Of course, the whole time he is preaching, I am thinking of how this story is a perfect example of the joys and pains of working with new/non-Christians vs. established Christians as seen in the two brothers in the story. Most people make the story all about the prodigal son, but it is really more about the brother who stayed home. The context of the story is Jesus justifying the fact that He preferred hanging out with sinners rather than religious types. The sad truth for most people is that the longer you live as a Christian, the more “religious” you become. You forget who you really are and begin to think you are someone, when in reality we are all prodigals who deserve nothing. We have to work at remembering this. We have to be reminded that we have not already “arrived.”

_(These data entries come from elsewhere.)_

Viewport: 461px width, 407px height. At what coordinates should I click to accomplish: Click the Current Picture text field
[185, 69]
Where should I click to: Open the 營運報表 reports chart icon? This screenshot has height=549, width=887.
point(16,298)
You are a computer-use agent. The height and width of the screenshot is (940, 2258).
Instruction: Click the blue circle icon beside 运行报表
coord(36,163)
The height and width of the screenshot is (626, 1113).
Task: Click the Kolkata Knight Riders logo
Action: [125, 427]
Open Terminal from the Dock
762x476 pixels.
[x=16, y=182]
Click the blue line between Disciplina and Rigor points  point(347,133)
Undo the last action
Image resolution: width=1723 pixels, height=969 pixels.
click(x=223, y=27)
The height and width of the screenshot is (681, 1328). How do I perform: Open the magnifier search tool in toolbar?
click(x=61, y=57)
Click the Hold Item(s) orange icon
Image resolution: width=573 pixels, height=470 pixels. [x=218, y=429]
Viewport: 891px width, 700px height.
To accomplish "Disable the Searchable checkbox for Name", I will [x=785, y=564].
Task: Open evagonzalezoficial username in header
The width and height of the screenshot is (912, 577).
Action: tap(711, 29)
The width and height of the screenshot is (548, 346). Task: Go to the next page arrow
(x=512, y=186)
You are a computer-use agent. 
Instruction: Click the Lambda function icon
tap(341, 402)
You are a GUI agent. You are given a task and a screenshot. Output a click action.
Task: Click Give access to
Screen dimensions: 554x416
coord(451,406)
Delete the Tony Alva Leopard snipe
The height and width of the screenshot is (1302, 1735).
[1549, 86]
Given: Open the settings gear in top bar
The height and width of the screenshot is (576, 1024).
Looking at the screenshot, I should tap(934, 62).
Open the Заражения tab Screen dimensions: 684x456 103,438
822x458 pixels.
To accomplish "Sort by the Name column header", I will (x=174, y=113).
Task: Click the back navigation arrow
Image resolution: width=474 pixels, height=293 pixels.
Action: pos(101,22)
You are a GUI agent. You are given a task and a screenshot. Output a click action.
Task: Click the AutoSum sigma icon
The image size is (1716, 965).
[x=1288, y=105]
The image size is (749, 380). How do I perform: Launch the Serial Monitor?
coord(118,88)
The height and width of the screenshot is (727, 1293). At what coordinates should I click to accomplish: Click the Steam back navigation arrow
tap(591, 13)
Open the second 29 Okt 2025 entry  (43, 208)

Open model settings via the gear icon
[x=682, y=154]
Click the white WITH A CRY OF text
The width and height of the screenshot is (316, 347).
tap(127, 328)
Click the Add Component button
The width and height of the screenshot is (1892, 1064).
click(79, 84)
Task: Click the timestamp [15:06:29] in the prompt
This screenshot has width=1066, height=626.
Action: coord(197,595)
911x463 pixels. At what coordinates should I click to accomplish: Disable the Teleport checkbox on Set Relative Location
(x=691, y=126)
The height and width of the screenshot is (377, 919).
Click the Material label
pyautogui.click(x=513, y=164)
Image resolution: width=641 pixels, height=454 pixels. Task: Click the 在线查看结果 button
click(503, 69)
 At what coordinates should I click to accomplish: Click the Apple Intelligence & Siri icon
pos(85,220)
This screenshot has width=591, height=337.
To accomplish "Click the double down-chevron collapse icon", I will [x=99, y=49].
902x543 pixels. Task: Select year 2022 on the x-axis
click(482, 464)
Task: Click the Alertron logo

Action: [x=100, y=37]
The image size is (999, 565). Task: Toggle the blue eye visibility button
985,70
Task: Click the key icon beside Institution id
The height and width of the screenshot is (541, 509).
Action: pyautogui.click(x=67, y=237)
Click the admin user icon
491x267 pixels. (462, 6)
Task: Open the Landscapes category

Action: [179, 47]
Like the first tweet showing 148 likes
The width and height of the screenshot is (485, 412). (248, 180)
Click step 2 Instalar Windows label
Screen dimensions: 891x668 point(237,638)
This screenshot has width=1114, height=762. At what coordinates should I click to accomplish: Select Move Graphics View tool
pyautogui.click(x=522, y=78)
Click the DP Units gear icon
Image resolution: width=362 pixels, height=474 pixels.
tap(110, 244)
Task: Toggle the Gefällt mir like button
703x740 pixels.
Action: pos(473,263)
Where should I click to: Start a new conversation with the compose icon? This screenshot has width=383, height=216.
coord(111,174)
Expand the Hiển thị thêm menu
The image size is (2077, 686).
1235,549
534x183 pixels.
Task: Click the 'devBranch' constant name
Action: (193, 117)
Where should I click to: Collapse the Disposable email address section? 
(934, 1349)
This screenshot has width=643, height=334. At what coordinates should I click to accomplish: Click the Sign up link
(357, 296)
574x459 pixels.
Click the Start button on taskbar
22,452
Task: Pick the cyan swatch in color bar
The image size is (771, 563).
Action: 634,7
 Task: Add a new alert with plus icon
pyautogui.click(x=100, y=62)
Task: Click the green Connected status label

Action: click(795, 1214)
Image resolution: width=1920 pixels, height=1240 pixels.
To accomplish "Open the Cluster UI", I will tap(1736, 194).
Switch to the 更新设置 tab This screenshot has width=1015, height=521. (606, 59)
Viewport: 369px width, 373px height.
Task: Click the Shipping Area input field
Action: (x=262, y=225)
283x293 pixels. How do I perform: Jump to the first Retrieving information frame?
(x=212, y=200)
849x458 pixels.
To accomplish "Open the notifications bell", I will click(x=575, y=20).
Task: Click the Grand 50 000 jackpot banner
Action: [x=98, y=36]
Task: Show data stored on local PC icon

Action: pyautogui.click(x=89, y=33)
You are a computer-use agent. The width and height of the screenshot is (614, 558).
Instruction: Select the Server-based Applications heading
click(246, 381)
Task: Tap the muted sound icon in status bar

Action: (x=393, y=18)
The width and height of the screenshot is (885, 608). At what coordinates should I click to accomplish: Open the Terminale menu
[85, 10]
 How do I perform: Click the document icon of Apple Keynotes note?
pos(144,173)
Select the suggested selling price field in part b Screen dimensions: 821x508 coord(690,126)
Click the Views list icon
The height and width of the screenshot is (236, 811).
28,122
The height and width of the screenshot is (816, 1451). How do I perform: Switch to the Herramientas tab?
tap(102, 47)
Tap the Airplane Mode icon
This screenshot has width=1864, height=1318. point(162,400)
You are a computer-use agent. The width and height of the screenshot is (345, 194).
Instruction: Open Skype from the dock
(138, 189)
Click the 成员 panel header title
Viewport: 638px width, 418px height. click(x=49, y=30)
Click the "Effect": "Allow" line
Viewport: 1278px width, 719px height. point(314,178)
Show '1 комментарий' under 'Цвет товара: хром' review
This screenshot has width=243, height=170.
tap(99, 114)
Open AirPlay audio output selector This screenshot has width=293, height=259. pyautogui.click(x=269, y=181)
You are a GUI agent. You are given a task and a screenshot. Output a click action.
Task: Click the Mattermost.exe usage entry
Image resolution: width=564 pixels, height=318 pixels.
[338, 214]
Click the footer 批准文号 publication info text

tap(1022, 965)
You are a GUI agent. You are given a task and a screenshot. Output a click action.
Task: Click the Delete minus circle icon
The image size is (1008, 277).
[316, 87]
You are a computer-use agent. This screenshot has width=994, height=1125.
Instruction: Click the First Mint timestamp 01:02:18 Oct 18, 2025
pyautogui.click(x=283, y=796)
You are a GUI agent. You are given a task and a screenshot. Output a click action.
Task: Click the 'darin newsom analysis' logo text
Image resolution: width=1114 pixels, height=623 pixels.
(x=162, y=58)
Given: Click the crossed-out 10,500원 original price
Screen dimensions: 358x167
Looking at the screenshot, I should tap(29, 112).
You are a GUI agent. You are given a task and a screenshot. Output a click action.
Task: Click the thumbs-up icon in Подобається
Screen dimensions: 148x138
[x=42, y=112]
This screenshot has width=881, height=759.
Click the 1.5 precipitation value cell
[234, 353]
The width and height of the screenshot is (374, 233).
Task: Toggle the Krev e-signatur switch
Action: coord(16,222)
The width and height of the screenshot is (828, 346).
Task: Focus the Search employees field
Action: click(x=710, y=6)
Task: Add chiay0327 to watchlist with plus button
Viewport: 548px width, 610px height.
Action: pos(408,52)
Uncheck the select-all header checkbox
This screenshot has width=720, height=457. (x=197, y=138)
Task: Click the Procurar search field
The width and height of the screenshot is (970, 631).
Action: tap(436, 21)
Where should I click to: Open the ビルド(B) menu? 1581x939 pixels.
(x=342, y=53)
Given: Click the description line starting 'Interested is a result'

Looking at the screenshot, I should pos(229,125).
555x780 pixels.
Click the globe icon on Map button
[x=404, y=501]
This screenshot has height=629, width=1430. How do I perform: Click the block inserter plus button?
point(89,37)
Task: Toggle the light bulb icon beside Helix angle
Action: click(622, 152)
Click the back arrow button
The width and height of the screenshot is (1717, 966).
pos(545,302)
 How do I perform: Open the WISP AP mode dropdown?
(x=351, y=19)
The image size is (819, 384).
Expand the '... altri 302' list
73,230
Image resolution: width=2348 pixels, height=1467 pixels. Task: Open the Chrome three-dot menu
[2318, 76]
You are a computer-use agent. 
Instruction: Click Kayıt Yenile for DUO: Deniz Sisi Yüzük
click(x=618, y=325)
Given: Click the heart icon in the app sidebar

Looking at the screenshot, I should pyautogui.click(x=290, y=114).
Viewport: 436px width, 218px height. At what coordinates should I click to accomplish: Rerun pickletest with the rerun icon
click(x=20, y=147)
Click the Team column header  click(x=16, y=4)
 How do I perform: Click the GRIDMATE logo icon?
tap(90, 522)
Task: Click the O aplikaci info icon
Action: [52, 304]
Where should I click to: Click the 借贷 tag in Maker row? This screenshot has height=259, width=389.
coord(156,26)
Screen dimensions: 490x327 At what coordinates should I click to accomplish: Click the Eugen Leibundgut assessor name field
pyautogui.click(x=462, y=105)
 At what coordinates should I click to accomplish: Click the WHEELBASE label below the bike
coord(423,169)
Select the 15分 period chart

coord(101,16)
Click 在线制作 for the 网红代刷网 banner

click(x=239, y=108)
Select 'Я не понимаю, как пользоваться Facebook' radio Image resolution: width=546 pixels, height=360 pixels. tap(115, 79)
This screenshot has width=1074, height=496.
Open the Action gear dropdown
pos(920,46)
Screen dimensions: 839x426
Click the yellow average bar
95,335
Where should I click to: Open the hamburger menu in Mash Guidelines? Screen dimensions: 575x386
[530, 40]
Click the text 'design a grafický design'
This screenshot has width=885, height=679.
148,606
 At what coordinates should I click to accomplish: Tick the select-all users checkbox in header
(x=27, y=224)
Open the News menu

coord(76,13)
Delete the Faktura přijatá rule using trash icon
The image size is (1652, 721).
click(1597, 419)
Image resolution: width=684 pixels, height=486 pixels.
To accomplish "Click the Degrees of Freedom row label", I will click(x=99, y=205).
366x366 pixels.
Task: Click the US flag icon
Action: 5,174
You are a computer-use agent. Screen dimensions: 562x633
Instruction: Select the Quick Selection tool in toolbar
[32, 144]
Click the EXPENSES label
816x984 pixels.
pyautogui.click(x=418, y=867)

As the sermon drew to a close, someone stepped in to do just that. One of our brand new brothers asked for some clarification. He didn’t understand what the speaker meant in saying that God always steps in at the right time. The way he saw it, plenty of bad things happen in the world and if God—being sovereign—really did step in to fix all things nothing bad would ever happen. At least Christians would be spared. This set off a lengthy (and funny) scramble where most of the Christians in the room went to lengthy (and precarious) measures to show him how bad things had to be good things. How God’s reality and our reality were not the same. Etc. etc. In the end, all he really needed was for (a) that pithy phrase to be reconsidered and (b) for people to admit that they did not always understand how God worked. (The other thing that happens to a lot of us the longer we are Christians is that we forget it is all about faith and not understanding.)

The best way to avoid becoming the older brother in the parable is to spend as much time as possible with newly returned prodigals. They often show us the best reflection of whom we are and where we are headed.